1981 American court case

Vietnamese Fishermen's Association v. Knights of the Ku Klux Klan was a successful lawsuit brought by Vietnamese Americans in 1981 against a faction of the Ku Klux Klan.

==Background==
After the Vietnam War, conflict arose on the Texas Gulf Coast between white fishermen and newly arrived Vietnamese shrimpers. On February 14, 1981, the Ku Klux Klan hosted a fish fry on a private farm in Santa Fe, to protest the growing presence of Vietnamese shrimpers. During the event, a Vietnamese fishing boat was ceremonially burned. There were similar conflicts in nearby port towns like Rockport, and an offshore "boat ride" by Klan members on March 15 the same year, which frightened families of Vietnamese fishermen.

==Legal action==
On April 16, 1981, Morris Dees of the Southern Poverty Law Center filed a lawsuit against the Klan on behalf a group of Vietnamese American fishermen. The trial of Vietnamese Fishermen's Association v.

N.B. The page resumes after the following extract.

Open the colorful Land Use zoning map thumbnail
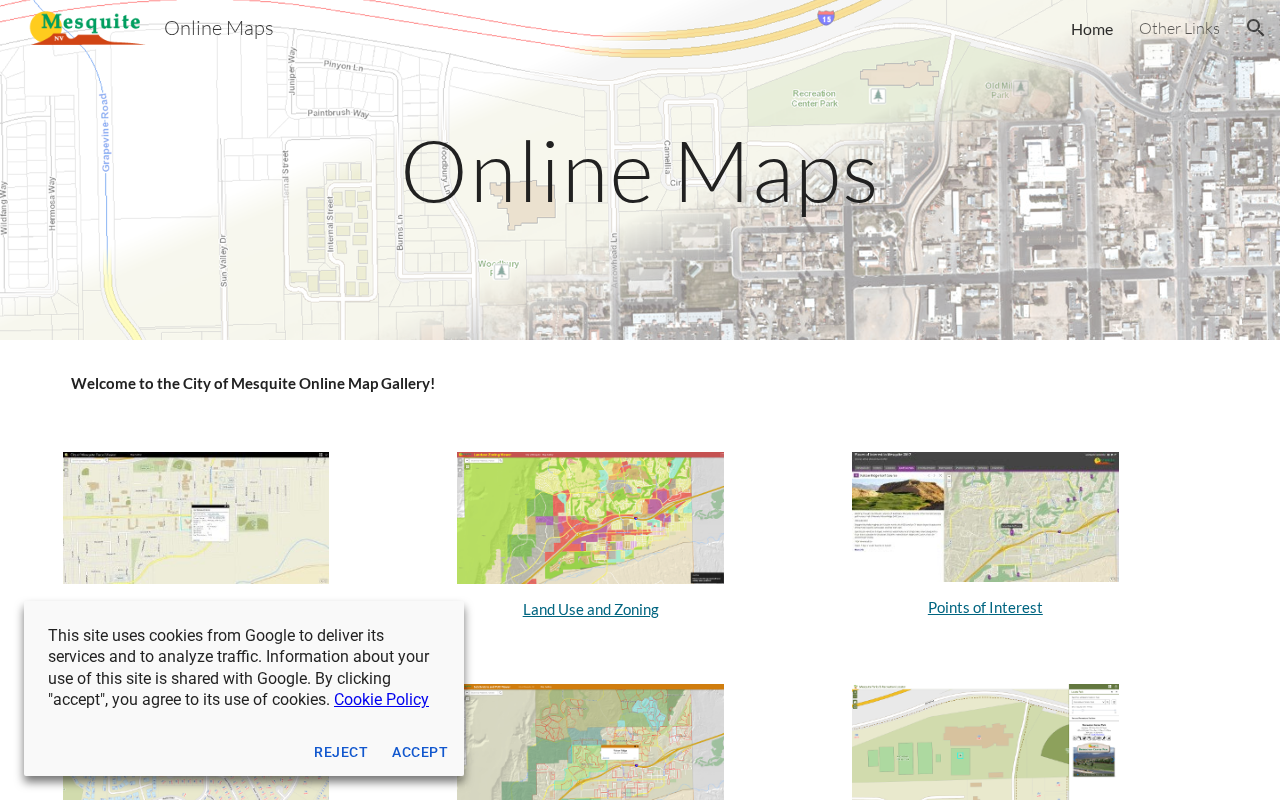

Knights of the Ku Klux Klan began on May 10 before Judge Gabrielle Kirk McDonald in the United States District Court for the Southern District of Texas, Houston Division; on May 14, the judge issued a preliminary injunction forbidding the defendants from harassing the Vietnamese fishermen or inciting harassment of them, and in a July written opinion, entirely upheld the lawsuit on the basis of Texas law and the Sherman Antitrust Act. In June 1982, McDonald granted the VFA and the SPLC's request for injunction against the Texas Emergency Reserve, a militia with ties to the Klan, on the grounds that the organization violated Texas law prohibiting private militias. McDonald rejected the KKK's First and Second Amendment defenses, writing that "The First Amendment is no defense to a charge of conspiracy even if the act was committed for political or ideological reasons"; and that the "Second Amendment does not imply any constitutional right for individuals to bear arms and form private armies.